Introduction and Context

Mozambique is back again in dire straits. More than two decades since the end of the Civil-War between Front for the Liberation of Mozambique (Frelimo) and the Mozambican National Resistance (Renamo), the country has now fallen into a situation that is reminiscent of the violent conflict that ravaged the country for 16 years.

In power since independence from Portugal, Frelimo began governing the country under a one-party system, during which it endured a fierce civil-war with Renamo, when the Rome Peace Accords were signed. The peace agreement paved the way to the first multi-party elections in 1994, from which Frelimo emerged as the winner, managing to maintain hold of political power by democratic means until today – Frelimo won the five multiparty electoral processes held since 1994. The peace process and democratic transition led many observers to regard Mozambique as a post-war success story (Louw-Vaudran, 2016).

However, 2013 marked the beginning of that success story’s demystification and strengthened the perception that Mozambique’s hard-won peace and stability had been fragile all along and that it was, in fact, under threat.

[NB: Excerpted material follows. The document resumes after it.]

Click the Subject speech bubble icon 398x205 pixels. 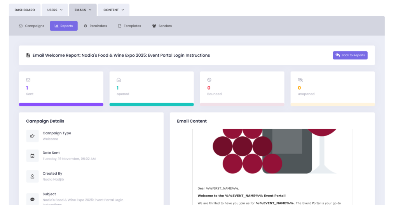(33, 199)
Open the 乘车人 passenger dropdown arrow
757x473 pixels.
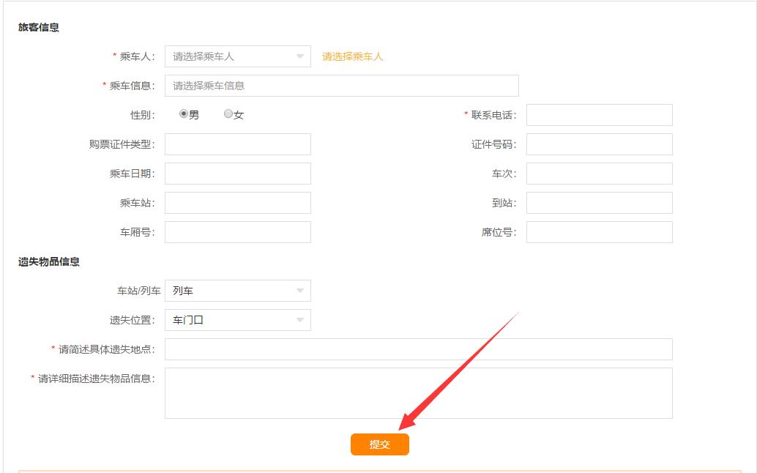click(299, 56)
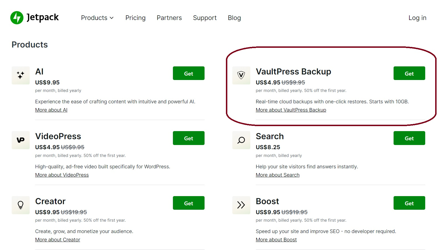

Apart from undermining peace and stability, the current context also places in jeopardy the political and economic order that has characterised the country for decades, i.e., Frelimo’s dominant position.

Following years of discretion and low-profile, Renamo’s historical leader, Afonso Dhlakama, made a comeback to political life in 2012 and, in April 2013, the party announced the resumption of the armed insurgency, prompting military responses by the government.

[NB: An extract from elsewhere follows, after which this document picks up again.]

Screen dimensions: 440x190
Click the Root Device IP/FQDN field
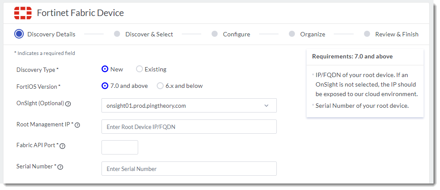click(189, 127)
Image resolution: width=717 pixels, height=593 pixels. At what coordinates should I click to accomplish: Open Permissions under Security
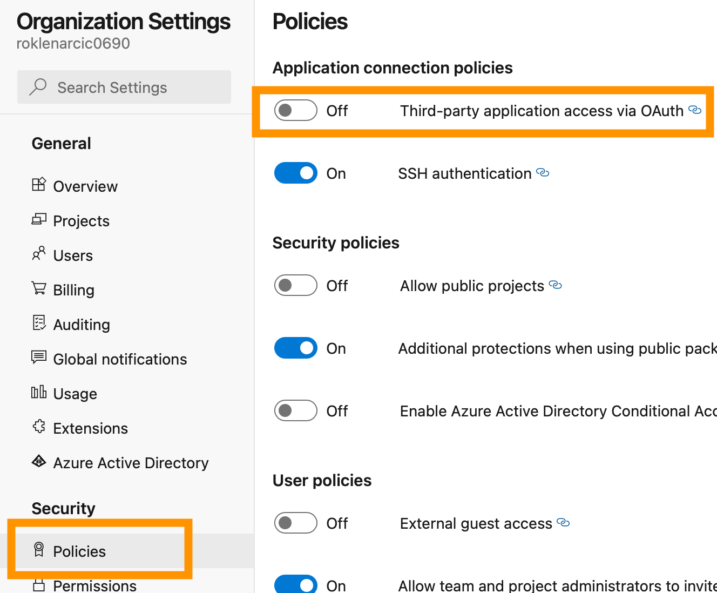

The wave of violence initiated in 2013 emerged from a variety of demands and claims by Renamo, including over electoral law reform, the disarmament process and integration of its armed branch into national security and defence forces. Additionally, since 2014 that Renamo has been demanding to control the six northern and central provinces in which it claims to have won most of the votes in the 2014 general elections – Sofala, Manica, Tete, Nampula, Zambézia and Niassa provinces.

Nevertheless, rather than solely investing on an armed approach, Renamo has focused efforts on political activity, notably in the country’s parliament (the National Assembly). This mixed approach has sought to take advantage of the Frelimo-led government’s weakened domestic and international position, mostly driven by low commodity prices and the suspension of budget support by traditional donors – due to the discovery of 1.3 billion dollars in undisclosed state-backed debts.

Renamo’s military activity and the government’s fragility led both parties to initiate negotiations towards solving the politico-military crisis, with political decentralisation at its core. Negotiations have, nonetheless, fallen into a standstill, as both parties are mutually suspicious of each other’s intentions and weary of losing leverage over one another.

This paper will explore the reasons why the government and Renamo have failed to attain a stable and enduring peace since 2013, and implications for Mozambique’s present and future.

Renamo’s re-emergence

Maurice Duverger (1966: 284) argues that political competition – or struggle – has two fundamental distinctions: between playing by the rules or against the rules. Contrary to what is generally perceived, Renamo’s armed insurgency is not aimed at playing against the rules. In fact, despite the spate of attacks, kidnappings and targeted killings, a closer look at what is happening on the ground allows us to argue that the party does not intend to topple the political regime, nor replace the institutional order and threaten territorial integrity. In fact, Renamo’s rhetoric suggests that it aims at having a greater say over the country’s fortunes and counterbalance Frelimo, which has dominated the national political and economic sphere since independence. All of that within the existing democratic and institutional framework.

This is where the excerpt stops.